FIG. 1 is a longitudinal sectional side view of a hoisting device showing a first embodiment of the present invention.

FIG. 2 is a perspective view showing a schematic configuration of an elevator apparatus.

FIG. 3 is a front view of a weight mounting portion.

FIG. 4 is a sectional view taken along line XX in FIG.

5 (a) to 5 (c) are cross-sectional views showing a procedure for assembling a rotor.

FIG. 6 is a view corresponding to FIG. 1, showing a second embodiment of the present invention.

FIG. 7 is a diagram corresponding to FIG. 5;

FIG. 8 is a view corresponding to FIG. 1, showing a third embodiment of the present invention.

FIG. 9 is a diagram corresponding to FIG. 2 of a conventional example.

FIG. 10 is a diagram corresponding to FIG. 5;

[Description of Signs] 21 is a car, 22 is a first guide rail, 23 is a weight mounting portion, 23a is a counterweight, 24 is a second guide rail, 25 is a rope, 26 is an intermediate pulley, and 27 is a moving pulley ( Pulley), 28 is a hoisting device, 29 is a rotor base (sheave), 33 is a stator, 37 is a rotor, 38 is a rotating shaft, 39 is a rotor core, 40 is a permanent magnet, 41 is a groove,
2 is a silicon steel plate, 46 is a unit case, 50 is a rotor base, 51 is a rotor core, and 52 is a rotor core.
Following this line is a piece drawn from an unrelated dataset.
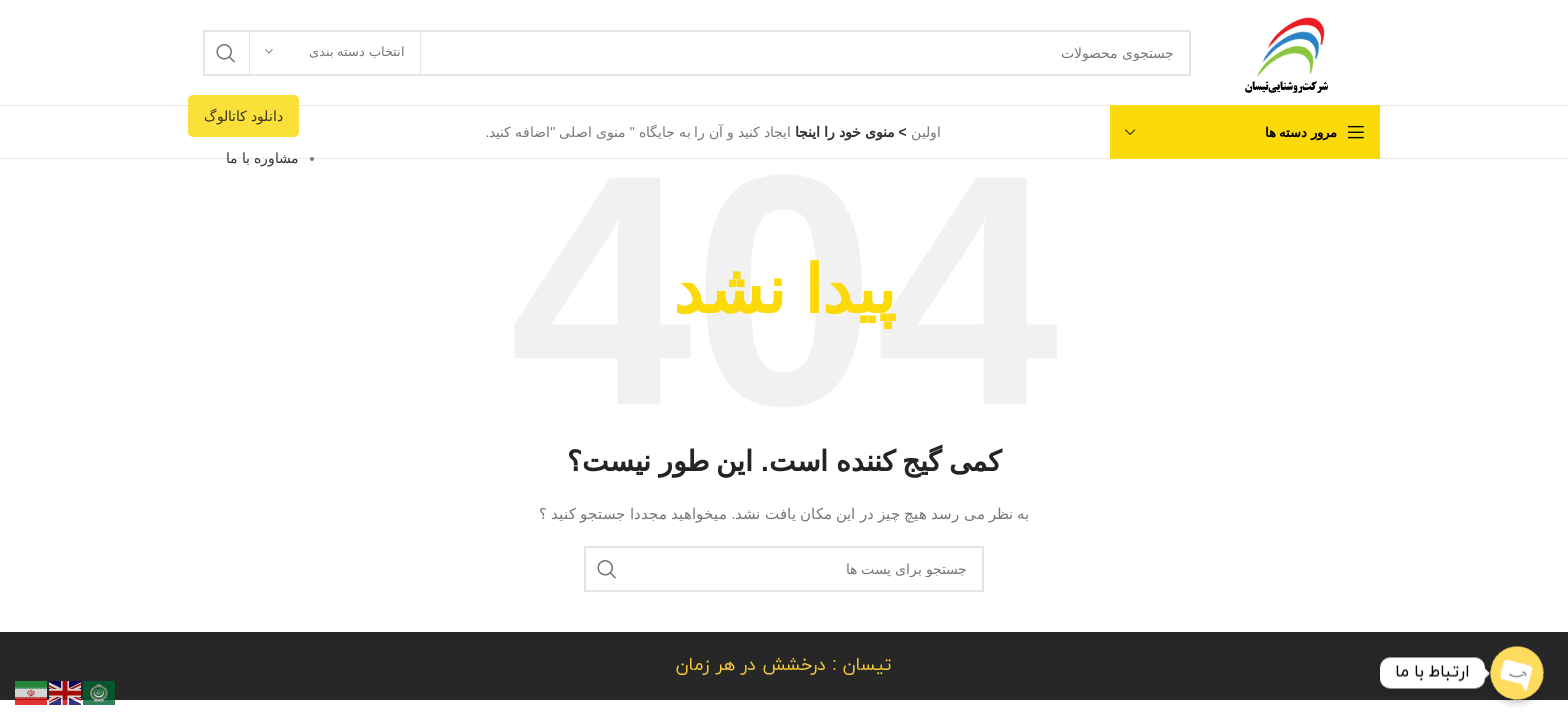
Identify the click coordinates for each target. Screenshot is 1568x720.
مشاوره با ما (262, 158)
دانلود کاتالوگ (243, 116)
Continued on the front page (72) Inventor Masato Nagata 33rd Shinisogo-cho, Isogo-ku, Yokohama-shi, Kanagawa Prefecture F-term in the Toshiba Production Technology Center (Reference) 3F306 AA07 BA07 BB01 5H607 AA12 BB01 BB14 BB17 CC01 CC03 CC05 DD01 DD02 DD16 DD17 EE28 FF01 GG08

Claims (6)

[Claims] 1. An electric motor, comprising: a stator of an electric motor; and an external rotation type rotor of the electric motor rotatably provided with respect to the stator, wherein the rotor also functions as a sheave on which a rope is hung on an outer peripheral portion. A rotor base, a rotor core provided on the rotor base so as to surround the stator, and a plurality of permanent magnets embedded in the rotor core so as to surround the stator. And a hoisting device comprising: 2. The hoisting device according to claim 1, wherein the rotor core is formed by stacking a plurality of silicon steel plates. 3. The hoisting device according to claim 1, wherein the rotor core is formed by casting cast iron or powdered iron. 4. The hoisting device according to claim 2, wherein the plurality of silicon steel plates of the rotor core are directly laminated and fixed to the rotor base. 5. A vehicle which is vertically movably supported along a first guide rail via a pulley with respect to a rope, and which is vertically movably supported along a second guide rail with respect to the rope. An elevator apparatus comprising: a weight mounting portion having a counterweight; and the hoisting device according to claim 1. 6. The elevator device according to claim 5, wherein a hoisting device is installed at the weight mounting portion.